§ **GOAL OF THE EXERCISE**
The answer must be a single number: how many lines of the records below hold the word "What".

[Pixel coordinate grounding data]
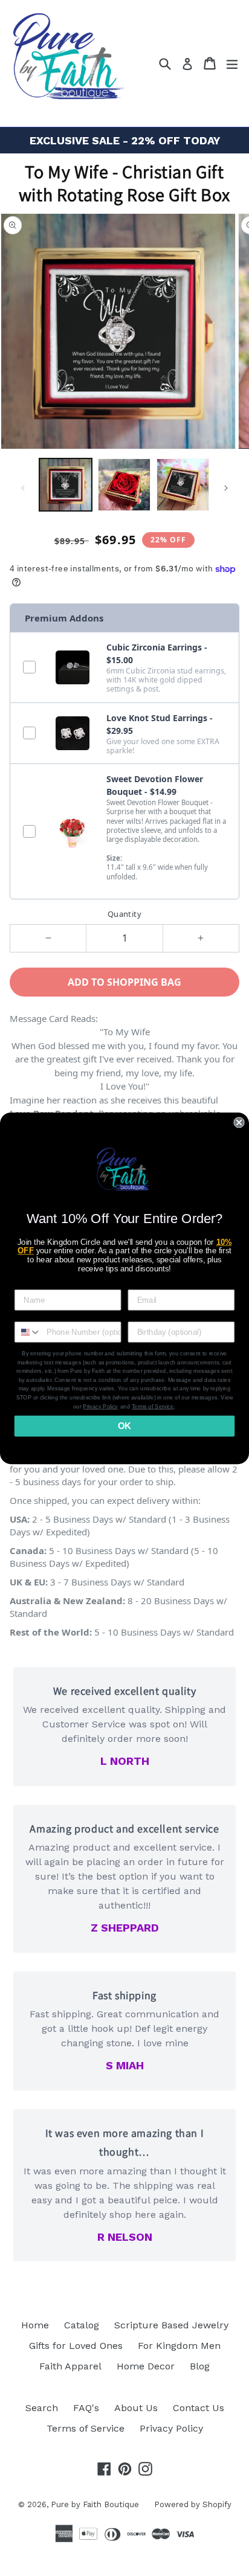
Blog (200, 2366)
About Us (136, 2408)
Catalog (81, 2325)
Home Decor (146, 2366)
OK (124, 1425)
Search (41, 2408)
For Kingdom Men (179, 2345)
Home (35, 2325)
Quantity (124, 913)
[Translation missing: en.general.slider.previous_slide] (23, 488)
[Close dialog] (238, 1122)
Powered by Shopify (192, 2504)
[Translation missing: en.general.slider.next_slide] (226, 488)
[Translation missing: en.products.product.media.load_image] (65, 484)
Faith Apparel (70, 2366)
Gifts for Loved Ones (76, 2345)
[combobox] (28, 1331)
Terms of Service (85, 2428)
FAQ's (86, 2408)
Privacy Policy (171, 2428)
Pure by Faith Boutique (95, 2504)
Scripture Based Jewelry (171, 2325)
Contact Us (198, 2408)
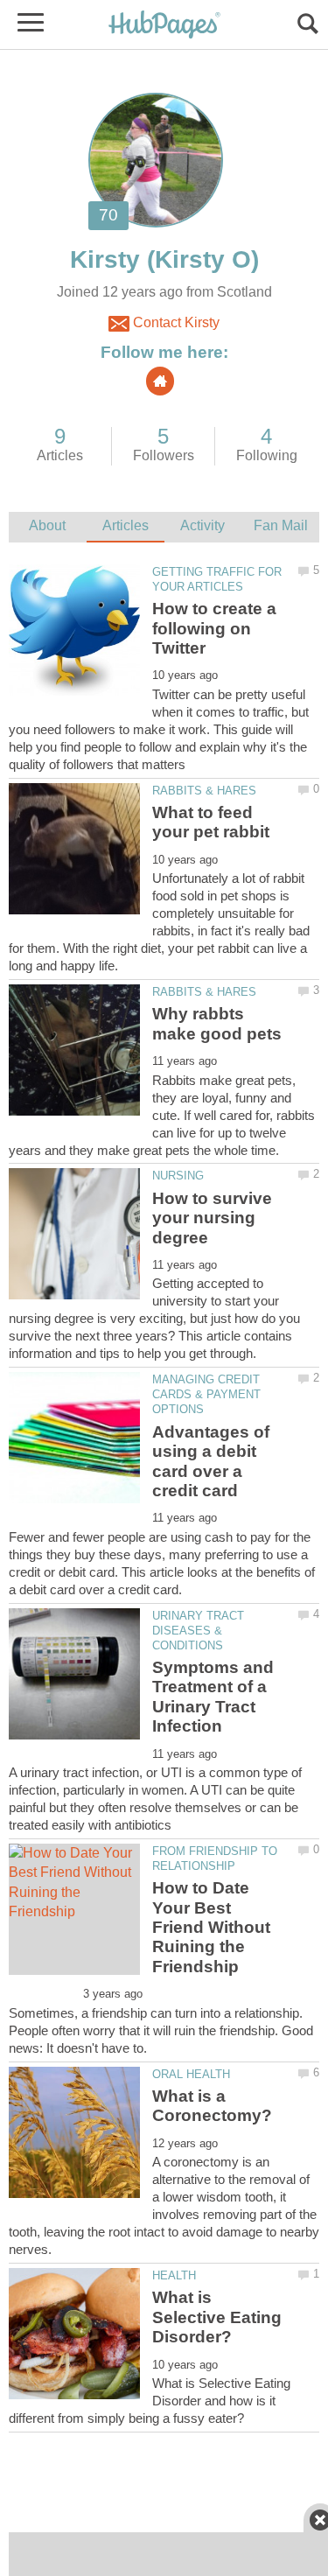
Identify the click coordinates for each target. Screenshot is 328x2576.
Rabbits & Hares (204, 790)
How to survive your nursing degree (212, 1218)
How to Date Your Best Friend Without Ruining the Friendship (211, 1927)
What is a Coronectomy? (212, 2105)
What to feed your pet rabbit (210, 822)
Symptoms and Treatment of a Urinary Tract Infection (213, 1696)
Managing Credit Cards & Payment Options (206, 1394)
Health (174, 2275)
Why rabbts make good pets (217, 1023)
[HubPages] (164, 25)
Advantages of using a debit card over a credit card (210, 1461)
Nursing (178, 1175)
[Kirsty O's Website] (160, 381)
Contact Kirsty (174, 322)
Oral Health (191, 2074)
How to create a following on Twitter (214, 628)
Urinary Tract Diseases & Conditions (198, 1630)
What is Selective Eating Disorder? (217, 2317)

§ **EXERCISE OUTPUT**
3